Он подал руку Воронцовой. Толпа перед ними расступилась. Они вышли в соседнюю залу.
— С кем вы сейчас говорили? — спросила, подавляя бешенство, Воронцова. — Удостойте ответить, я всё вижу, всё…
— С одной девушкой; она… просила о женихе.
— О женихе? А вы не видите, не слышите, что вокруг вас делается? Спросите моего дядю. Он верный вам слуга; но вы его не слушаете. Смелость врагов зреет не по дням, а по часам… Вы уедете, меня заточат, казнят, — заключила, сквозь слёзы, Воронцова.
— Ай, Романовна, как всё это скучно! — перебил с нетерпением Пётр Фёдорович, обернувшись к двери, за которой оставил Поликсену. — Ты по колени в библии ходишь, всяк то знает… Но вы с дядюшкой да с Гудовичем какие-то мрачные пифии. Ах! ihr alte Russen alle auf einen Schiht![146] Всё-то у вас ковы да конспирации. Вспомнишь невольно о Швеции… вот тихий, цивилизованный народ… Зачем меня сюда привезли?

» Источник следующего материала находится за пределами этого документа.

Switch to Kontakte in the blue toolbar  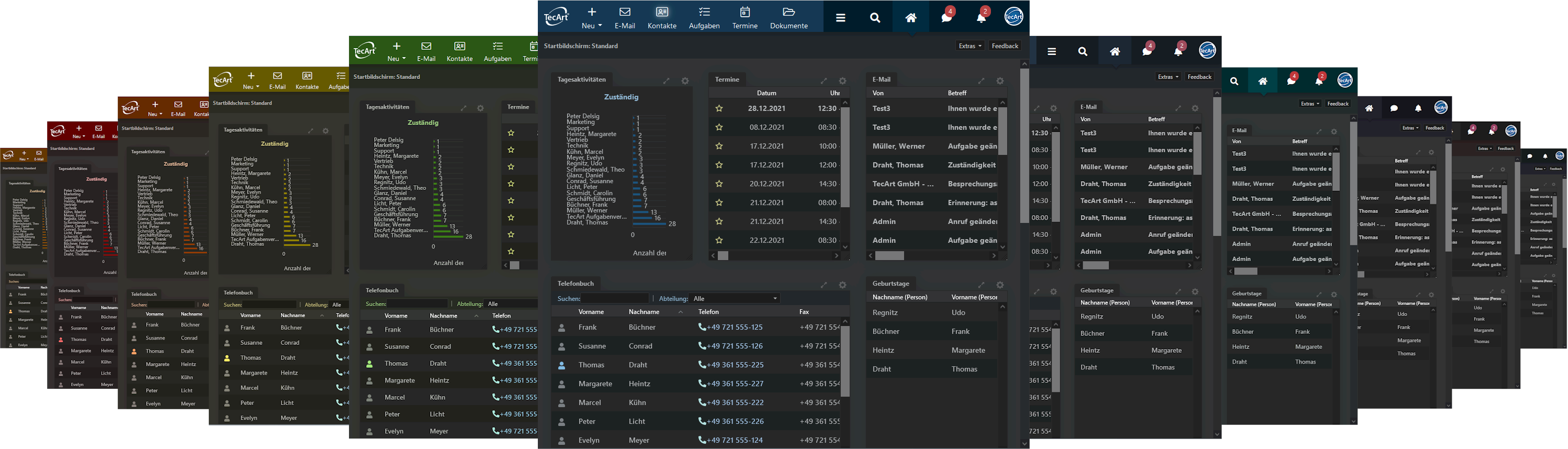[x=662, y=18]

— Ваша супруга, — продолжала Воронцова, — что-то готовит; говорят, все роли розданы… Если не с дядюшкой, поговорите с Бироном, спросите Миниха, все скажут… К народу она является в монашеской шапочке, угождает духовенству, черни…
— А вот погоди, Романовна, как через пару деньков переедем в Ораниенбаум…
— Но вся молодёжь, слышите ли, вся молодёжь за неё! — топнув ногой, произнесла Романовна. — Спросите — поэты на её стороне, без ума.
— Nicht, als Eifersucht, mein Kind[147]. Ничего, как ревность! — беззаботно усмехнувшись, ответил Пётр Фёдорович. — Даже литературщиков, стихоплётов, вон, вспомнила… Стыдно, фуй! А погоди, перед походом венец устроим, тебя регентшей оставлю. Тогда что скажешь? Ну, будем же философы, как великий Фридрих…
— Это что? — помолчав, сказал государь. — Канонада ракет, финал фейерверка… Пойдём в сад. Но a propos[148] ты вспомнила о писателях… Я тут приметил одного придирщика… Погоди-ка, надо с ним пару слов сказать.